» Task details: Copy out the passage on the eight inner qualities of leadership word for word, keeping every line and bullet as it appears.

» Provided passage:
..............................
Our models of leadership have come from researching 'what is'. But when things change, this is no longer adequate. The traditional maps do not work when the territory shifts.

Drawing on old wisdom from indigenous cultures I offer a map of 8 inner qualities of Leadership:

  • Creativity- fostering generative growth, creativity and innovation,
  • Perception - sensing the emergent needs in your organization,
  • Emotional - a resilience and responsiveness, informed by emotions, meet challenges in a powerful way,
  • Pathfinding - bringing individual and organizational action into alignment with a larger sense of purpose,
  • Sustaining - supporting, maintaining and balancing organisational health, structures and new initiatives,
  • Prediction - discerning patterns and trends of coming cycles,
  • Decisiveness - awakening the simple clarity of right action,
  • Energy - perceiving what is needed to arouse vitality and integrity within the organisation.
..............................
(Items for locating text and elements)

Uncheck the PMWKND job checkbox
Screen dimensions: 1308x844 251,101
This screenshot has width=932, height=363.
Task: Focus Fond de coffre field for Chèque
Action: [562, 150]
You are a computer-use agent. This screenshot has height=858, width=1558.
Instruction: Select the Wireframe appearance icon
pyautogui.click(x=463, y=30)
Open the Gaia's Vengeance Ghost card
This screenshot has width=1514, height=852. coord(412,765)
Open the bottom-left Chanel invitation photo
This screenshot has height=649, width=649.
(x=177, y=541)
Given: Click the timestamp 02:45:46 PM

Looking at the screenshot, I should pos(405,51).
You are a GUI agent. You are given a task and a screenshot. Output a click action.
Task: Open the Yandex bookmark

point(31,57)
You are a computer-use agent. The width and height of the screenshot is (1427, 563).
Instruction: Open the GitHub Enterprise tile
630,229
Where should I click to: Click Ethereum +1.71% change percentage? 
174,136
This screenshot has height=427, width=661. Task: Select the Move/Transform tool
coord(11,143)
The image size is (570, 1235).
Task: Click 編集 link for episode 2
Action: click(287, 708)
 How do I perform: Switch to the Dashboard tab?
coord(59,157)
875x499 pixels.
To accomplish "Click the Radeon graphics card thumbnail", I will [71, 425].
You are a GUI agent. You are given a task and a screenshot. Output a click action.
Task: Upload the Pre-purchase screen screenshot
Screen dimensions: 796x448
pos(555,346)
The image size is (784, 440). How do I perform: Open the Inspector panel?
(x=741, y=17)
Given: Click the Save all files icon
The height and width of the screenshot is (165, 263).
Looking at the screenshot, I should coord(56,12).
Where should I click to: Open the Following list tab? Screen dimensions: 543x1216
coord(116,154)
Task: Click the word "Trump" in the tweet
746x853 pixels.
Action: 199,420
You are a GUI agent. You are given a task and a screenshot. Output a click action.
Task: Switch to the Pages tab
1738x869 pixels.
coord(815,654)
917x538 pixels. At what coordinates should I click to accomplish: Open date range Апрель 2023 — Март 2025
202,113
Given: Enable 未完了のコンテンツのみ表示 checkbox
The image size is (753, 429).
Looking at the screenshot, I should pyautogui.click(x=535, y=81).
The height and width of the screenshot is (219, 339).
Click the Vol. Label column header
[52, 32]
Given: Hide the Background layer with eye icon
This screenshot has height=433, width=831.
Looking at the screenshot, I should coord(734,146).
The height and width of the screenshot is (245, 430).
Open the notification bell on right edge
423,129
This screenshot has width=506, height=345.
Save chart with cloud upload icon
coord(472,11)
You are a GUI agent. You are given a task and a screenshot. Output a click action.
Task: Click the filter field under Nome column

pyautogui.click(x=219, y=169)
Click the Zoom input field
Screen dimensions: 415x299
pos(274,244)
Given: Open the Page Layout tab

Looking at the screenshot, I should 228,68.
..............................
» Written solution:
Our models of leadership have come from researching 'what is'. But when things change, this is no longer adequate. The traditional maps do not work when the territory shifts.

Drawing on old wisdom from indigenous cultures I offer a map of 8 inner qualities of Leadership:

  • Creativity- fostering generative growth, creativity and innovation,
  • Perception - sensing the emergent needs in your organization,
  • Emotional - a resilience and responsiveness, informed by emotions, meet challenges in a powerful way,
  • Pathfinding - bringing individual and organizational action into alignment with a larger sense of purpose,
  • Sustaining - supporting, maintaining and balancing organisational health, structures and new initiatives,
  • Prediction - discerning patterns and trends of coming cycles,
  • Decisiveness - awakening the simple clarity of right action,
  • Energy - perceiving what is needed to arouse vitality and integrity within the organisation.